[Recorded data]

※ ※ ※

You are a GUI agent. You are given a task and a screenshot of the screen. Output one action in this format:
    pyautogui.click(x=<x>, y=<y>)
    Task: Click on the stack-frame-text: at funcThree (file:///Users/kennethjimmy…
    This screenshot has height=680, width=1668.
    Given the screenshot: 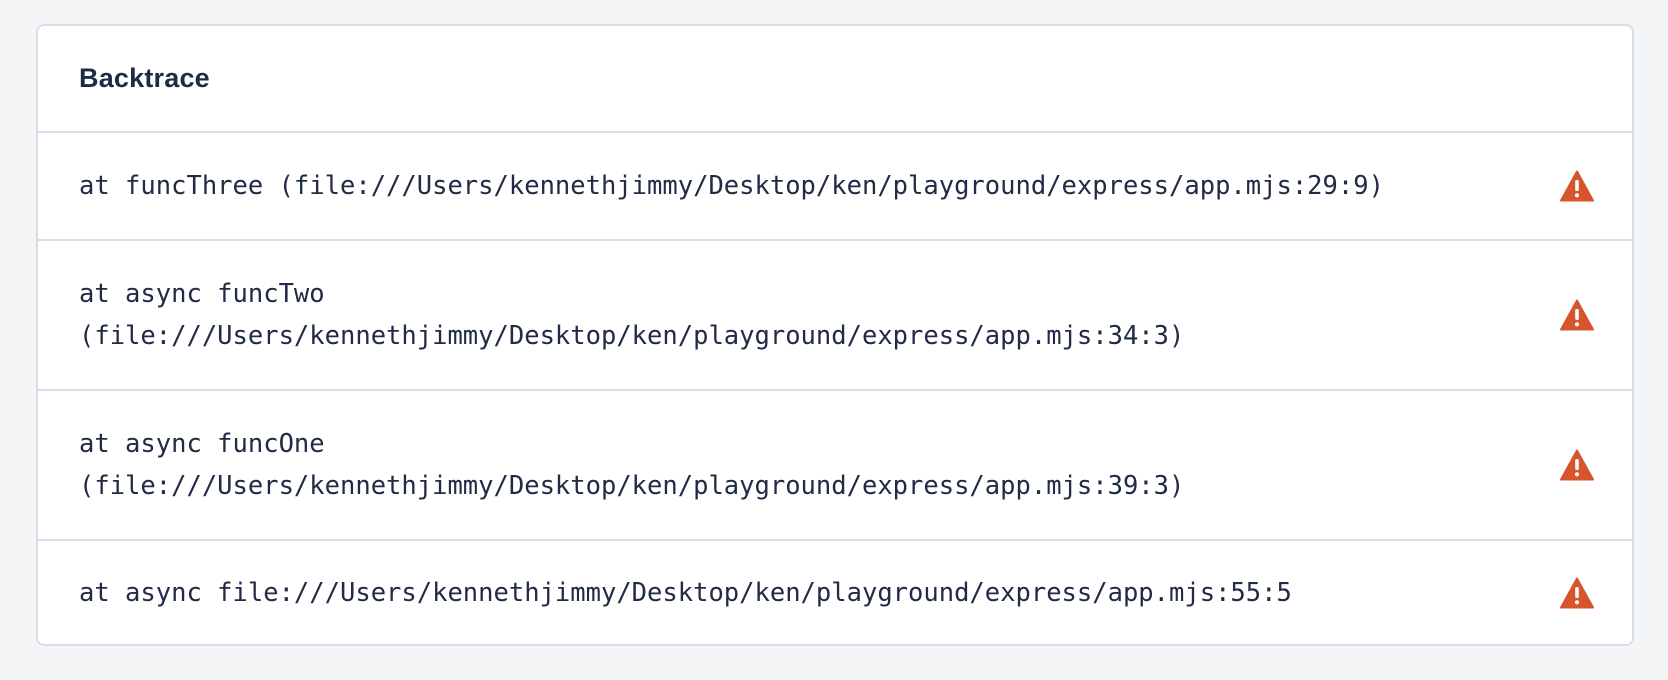 What is the action you would take?
    pyautogui.click(x=732, y=186)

※ ※ ※

**WORK REQUIRED**
Write out the lines of the recorded data word for word, starting at the first line and ending at the line that contains "This screenshot has", with both of those lines included.

**TASK RESULT**
You are a GUI agent. You are given a task and a screenshot of the screen. Output one action in this format:
    pyautogui.click(x=<x>, y=<y>)
    Task: Click on the stack-frame-text: at funcThree (file:///Users/kennethjimmy…
    This screenshot has height=680, width=1668.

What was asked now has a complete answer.